We are of the opinion it is necessary, so far as the land included in the district at the time of the election is concerned. Since the right to vote upon bonds in a district of this nature depends, among other things, upon whether the voter is the owner of lands within the district, we think it was necessary for the court to determine its boundaries and what land was included therein. It therefore had jurisdiction to make such determination.

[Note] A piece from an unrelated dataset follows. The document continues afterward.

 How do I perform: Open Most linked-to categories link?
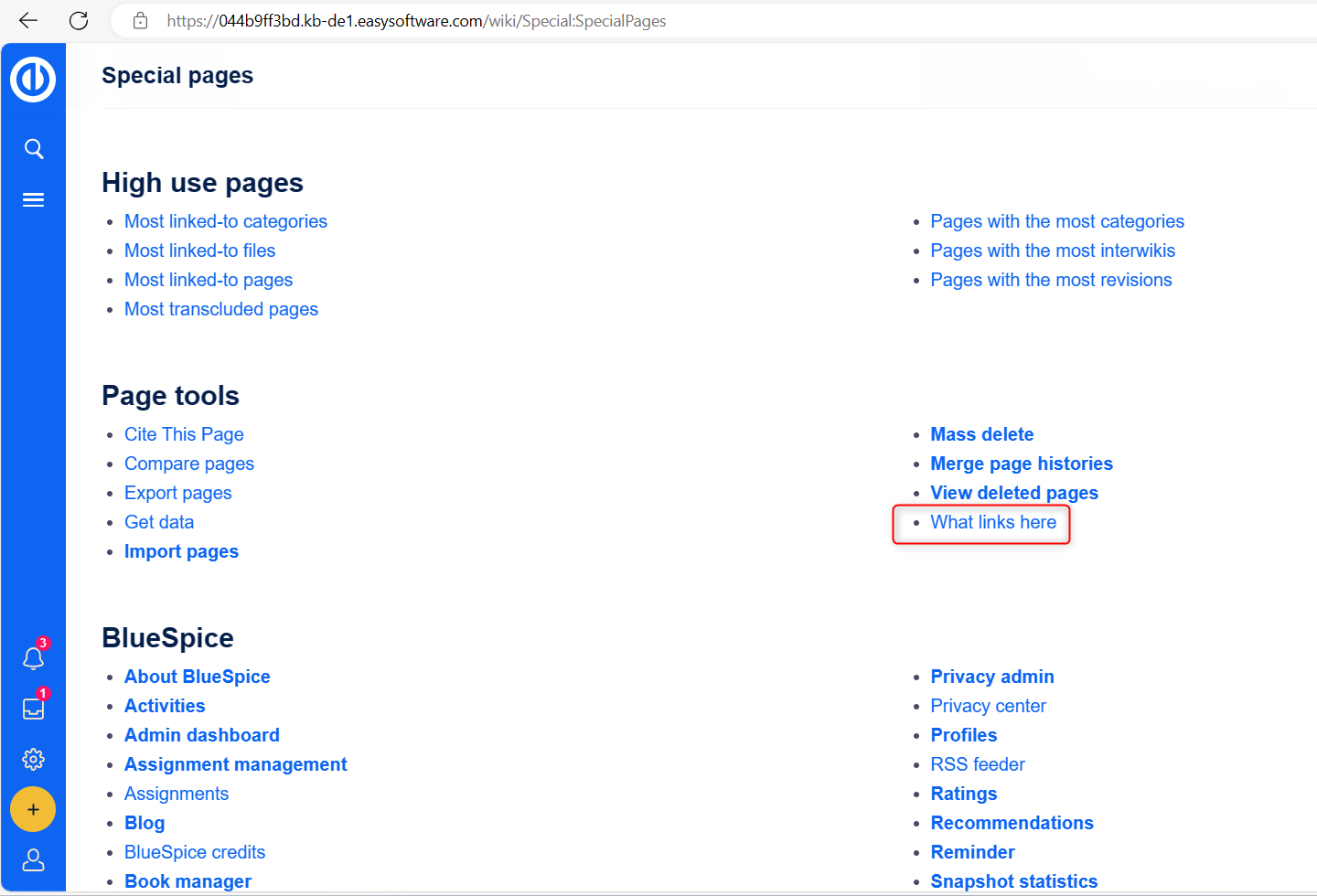coord(226,221)
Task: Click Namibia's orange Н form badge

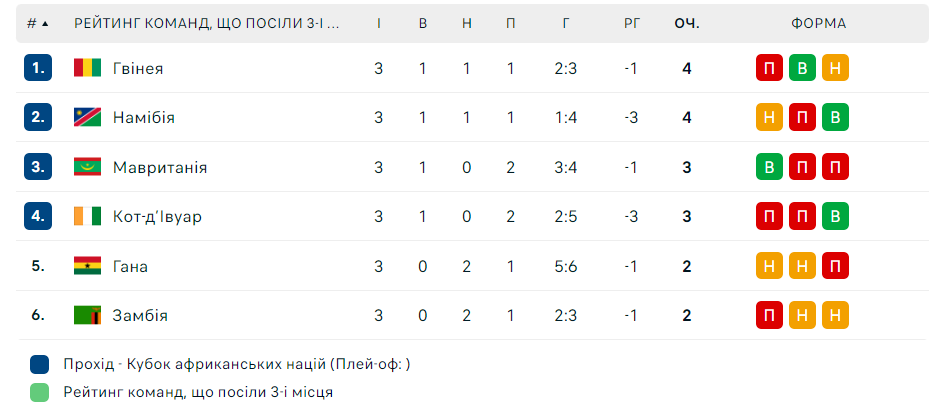Action: 769,117
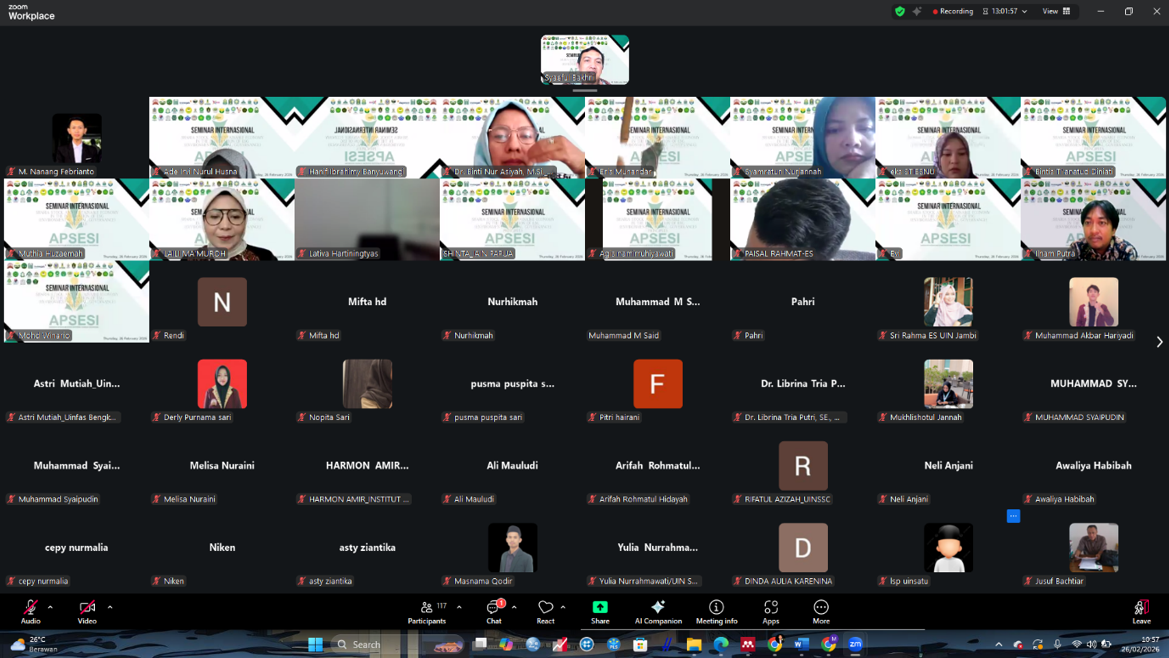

The first proceedings for the organization of the district were in January, 1918, when a petition was filed with the board of supervisors of Maricopa county, Arizona, under the provisions of chapter 8, 2d Special Session Laws of Arizona 1915. The subsequent proceedings were regular in all respects, and the district was finally legally organized with certain definite lands included therein, under the name of the "Paradise Verde Irrigation District." Thereafter, and in April, 1922, the board of directors of the district caused a new survey for its main canal to be made along a line some distance north of the line as originally surveyed. Shortly prior to August 25th of that year several claimants to land lying between those survey lines filed with the board of directors [37 Ariz. 584] a number of petitions similarly worded, requesting that the land described therein be included within the boundaries of the district. Each petition was for individual lands, and not for the inclusion of the entire area of the so-called "north strip" as a unit. Together they were signed by the claimants to some 3,900 acres of land, only 168 acres of which was then patented. The board of ...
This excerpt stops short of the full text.